«Fündig wurden die drei Musiker und ihr langjähriger Weggefährte, Produzent Simon Kistler, schliesslich im hügeligen Toggenburg»
Drei Jahre nach dem letzten Langspieler schreitet Anna Rossinelli an die Oberfläche, nimmt den musikalischen Faden wieder auf und geht den eingeschlagenen Weg des letzten Albums «Takes Two To Tango» weiter. Dass sich die Band Zeit gelassen hat, ist jedem einzelnen neuen Song anzuhören. Hier sitzt jeder Stein auf dem anderen, jede Silbe passt, jedes Instrument hat seinen Platz. Kaum verwunderlich, denn viele Einfälle existierten bereits lange vor den offiziellen Studioaufnahmen. In über einem Jahr sammelte das Schweizer Trio um Anna, Georg Dillier und Manuel Meisel Songideen, Skizzen, nahm Demos auf und bahnte sich den Weg in Richtung Studio. Dieses sollte nicht irgendwo stehen. Am besten weit weg von all dem, was irgendwie als Ablenkung wahrgenommen werden konnte. Fündig wurden die drei Musiker und ihr langjähriger Weggefährte, Produzent Simon Kistler, schliesslich im hügeligen Toggenburg. Eine abgelegene Lachsfarm diente drei Wochen als Rückzugsort und Entstehungsstätte des «White Garden». Digital Detox und Abgeschiedenheit als Inspiration für ein neues Kapitel.

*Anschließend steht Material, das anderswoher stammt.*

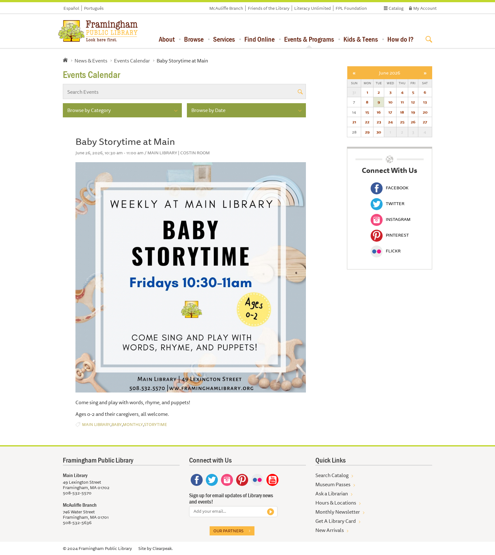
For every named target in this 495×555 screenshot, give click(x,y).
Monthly (133, 424)
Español (71, 8)
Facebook (390, 187)
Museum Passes (332, 484)
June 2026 (389, 72)
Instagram (390, 219)
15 (367, 112)
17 (390, 112)
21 (354, 122)
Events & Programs (309, 39)
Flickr (386, 250)
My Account (425, 8)
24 (390, 122)
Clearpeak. (162, 548)
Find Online (259, 39)
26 (413, 122)
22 (367, 122)
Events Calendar (132, 60)
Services (224, 39)
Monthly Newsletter (337, 512)
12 (413, 102)
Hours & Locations (335, 502)
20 (425, 112)
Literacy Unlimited (312, 8)
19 (413, 112)
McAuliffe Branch (226, 8)
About (167, 39)
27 (425, 122)
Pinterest (390, 235)
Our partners (228, 531)
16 (379, 112)
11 (402, 102)
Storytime (155, 424)
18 (402, 112)
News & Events (91, 60)
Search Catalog (332, 475)
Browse (194, 39)
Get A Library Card (335, 521)
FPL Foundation (351, 8)
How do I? (400, 39)
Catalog (396, 8)
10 (390, 102)
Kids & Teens (360, 39)
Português (94, 8)
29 (367, 132)
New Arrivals (329, 530)
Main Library (96, 424)
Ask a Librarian (331, 493)
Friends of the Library (268, 8)
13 (425, 102)
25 (402, 122)
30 (378, 132)
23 (379, 122)
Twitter (387, 203)
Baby (116, 424)
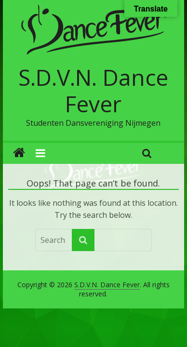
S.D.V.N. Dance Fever (93, 90)
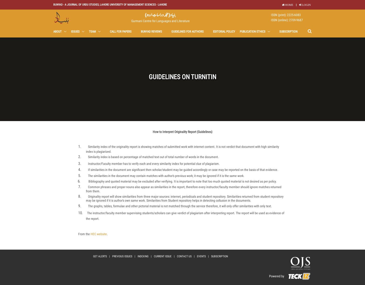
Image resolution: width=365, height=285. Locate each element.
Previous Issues (122, 256)
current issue (163, 256)
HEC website (99, 234)
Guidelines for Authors (187, 31)
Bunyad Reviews (151, 31)
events (201, 256)
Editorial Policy (224, 31)
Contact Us (184, 256)
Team (93, 31)
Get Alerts (100, 256)
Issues (75, 31)
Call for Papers (121, 31)
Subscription (288, 31)
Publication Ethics (253, 31)
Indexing (143, 256)
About (57, 31)
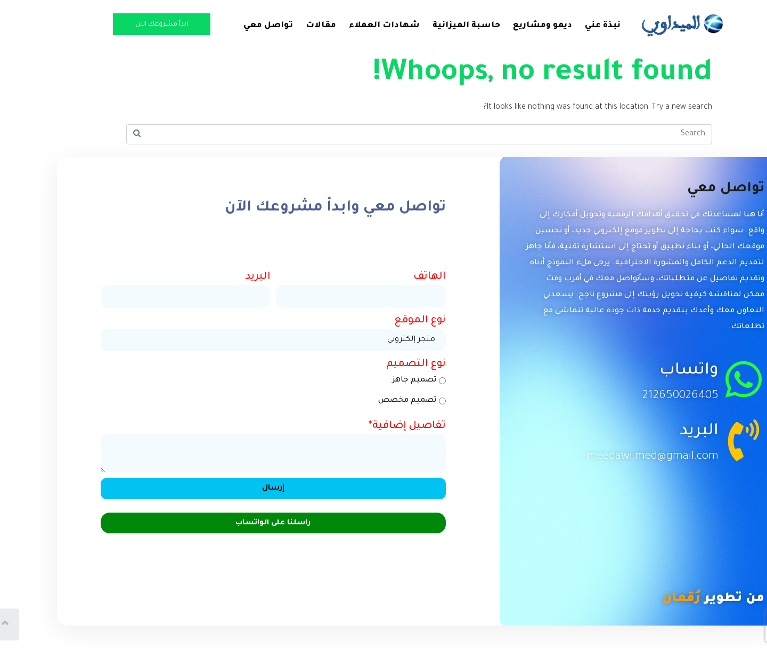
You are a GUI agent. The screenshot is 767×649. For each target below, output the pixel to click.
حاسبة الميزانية (430, 25)
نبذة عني (567, 25)
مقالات (285, 25)
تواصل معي (232, 25)
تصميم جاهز (383, 380)
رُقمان (645, 599)
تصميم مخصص (376, 400)
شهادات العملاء (348, 25)
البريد (662, 432)
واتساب (652, 371)
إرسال (237, 488)
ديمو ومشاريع (506, 25)
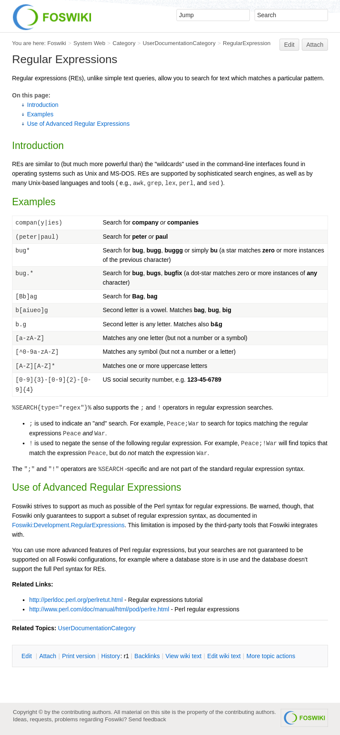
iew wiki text (184, 656)
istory (110, 656)
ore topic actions (270, 656)
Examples (40, 114)
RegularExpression (246, 43)
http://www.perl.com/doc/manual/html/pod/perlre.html (99, 609)
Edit (289, 44)
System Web (89, 43)
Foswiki (56, 43)
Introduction (42, 104)
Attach (315, 44)
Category (123, 43)
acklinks (147, 656)
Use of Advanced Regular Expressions (78, 123)
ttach (47, 656)
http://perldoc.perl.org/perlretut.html (76, 599)
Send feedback (147, 719)
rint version (79, 656)
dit (27, 656)
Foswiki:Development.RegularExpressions (68, 525)
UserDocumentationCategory (179, 43)
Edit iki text (224, 656)
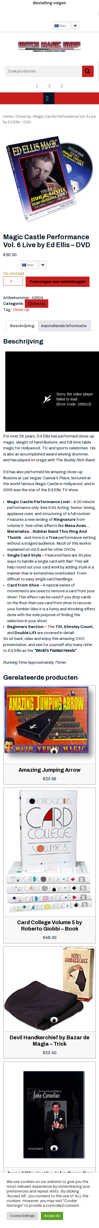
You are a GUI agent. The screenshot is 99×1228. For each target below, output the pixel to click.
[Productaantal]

Kaum eingetaucht, wird dem eingefleischten Rossinelli-Fan schnell klar: Hier ist etwas anders. Doch vertraut, aber irgendwie neu. Die elf Songs des neuen Albums umgibt eine angenehme Frische. Altbewährtes trifft auf Modernes, Analoges auf Digitales, Saiten- vermischen sich mit Synthi-Klängen. Als hätte man den neusten Wurf in ein elektronisches Basenbad getunkt. Zuständig dafür ist Pablo Nouvelle. Der Schweizer Elektronika-Musiker und DJ begleitete die Entstehung des vierten Langspielers als Co-Produzent. So treibt etwa ein pumpender Synthesizer den Eröffnungssong «Eyes Closed» vorwärts und erzeugt eine bedrohlich warme Atmosphäre, die einem fast den Atem raubt. Die Midtempo-Nummer «Feel It» – auf der Anna mit Manuel Felder (The Gardener & The Tree) zusammenspannt – könnte während einer durchtanzten Nacht in der dunkelsten Club-Ecke entstanden sein.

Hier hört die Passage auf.